┌──
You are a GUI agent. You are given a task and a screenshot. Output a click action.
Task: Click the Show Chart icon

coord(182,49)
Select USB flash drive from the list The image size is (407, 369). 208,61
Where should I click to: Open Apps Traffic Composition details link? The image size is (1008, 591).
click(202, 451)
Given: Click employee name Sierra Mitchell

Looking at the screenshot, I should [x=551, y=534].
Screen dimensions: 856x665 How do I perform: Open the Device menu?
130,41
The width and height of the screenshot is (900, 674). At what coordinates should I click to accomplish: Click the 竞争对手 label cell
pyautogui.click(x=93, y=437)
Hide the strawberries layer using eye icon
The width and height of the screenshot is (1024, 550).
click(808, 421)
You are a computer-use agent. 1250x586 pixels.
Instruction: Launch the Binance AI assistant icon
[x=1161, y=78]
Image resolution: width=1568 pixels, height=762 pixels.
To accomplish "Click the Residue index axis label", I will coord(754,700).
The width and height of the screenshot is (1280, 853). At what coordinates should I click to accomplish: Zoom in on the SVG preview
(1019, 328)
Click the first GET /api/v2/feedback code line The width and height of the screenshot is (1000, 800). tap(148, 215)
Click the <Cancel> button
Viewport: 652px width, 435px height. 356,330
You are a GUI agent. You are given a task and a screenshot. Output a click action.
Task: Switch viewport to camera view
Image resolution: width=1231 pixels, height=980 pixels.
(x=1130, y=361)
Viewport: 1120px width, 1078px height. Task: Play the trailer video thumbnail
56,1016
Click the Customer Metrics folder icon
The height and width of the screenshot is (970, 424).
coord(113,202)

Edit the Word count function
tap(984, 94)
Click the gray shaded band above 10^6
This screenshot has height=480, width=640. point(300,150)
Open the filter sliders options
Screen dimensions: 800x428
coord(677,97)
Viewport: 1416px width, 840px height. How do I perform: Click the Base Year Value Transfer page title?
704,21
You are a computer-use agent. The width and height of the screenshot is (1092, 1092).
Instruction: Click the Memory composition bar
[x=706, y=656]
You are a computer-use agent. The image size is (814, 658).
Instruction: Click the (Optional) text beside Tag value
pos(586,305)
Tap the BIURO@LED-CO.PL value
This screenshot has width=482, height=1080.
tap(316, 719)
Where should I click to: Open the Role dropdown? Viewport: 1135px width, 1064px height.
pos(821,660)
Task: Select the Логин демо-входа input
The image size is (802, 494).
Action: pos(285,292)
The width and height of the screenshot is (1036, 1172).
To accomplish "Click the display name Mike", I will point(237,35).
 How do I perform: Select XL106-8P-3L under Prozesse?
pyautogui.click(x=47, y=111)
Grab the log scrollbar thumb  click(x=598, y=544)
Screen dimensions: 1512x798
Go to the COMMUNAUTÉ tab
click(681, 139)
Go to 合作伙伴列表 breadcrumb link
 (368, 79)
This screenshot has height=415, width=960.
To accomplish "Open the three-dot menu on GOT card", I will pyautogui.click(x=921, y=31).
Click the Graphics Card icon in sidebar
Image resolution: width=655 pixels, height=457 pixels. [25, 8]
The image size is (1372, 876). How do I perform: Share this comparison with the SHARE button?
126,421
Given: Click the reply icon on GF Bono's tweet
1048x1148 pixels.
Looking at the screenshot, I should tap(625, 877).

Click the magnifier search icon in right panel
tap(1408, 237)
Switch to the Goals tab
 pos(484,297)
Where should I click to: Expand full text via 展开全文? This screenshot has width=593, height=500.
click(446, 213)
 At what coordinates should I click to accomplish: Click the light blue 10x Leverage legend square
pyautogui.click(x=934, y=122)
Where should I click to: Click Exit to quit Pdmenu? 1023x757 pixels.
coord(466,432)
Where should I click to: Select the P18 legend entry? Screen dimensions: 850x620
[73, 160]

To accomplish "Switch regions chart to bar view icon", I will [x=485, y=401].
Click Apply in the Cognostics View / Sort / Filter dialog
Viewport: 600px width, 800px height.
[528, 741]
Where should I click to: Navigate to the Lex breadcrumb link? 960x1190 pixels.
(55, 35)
└──
▶ **Goal of the exercise**
From the line containing "Where should I click to: Navigate" to the last line of the records above, please write out every line exactly and add nothing.

▶ **Response to this task**
Where should I click to: Navigate to the Lex breadcrumb link? 960x1190 pixels.
(55, 35)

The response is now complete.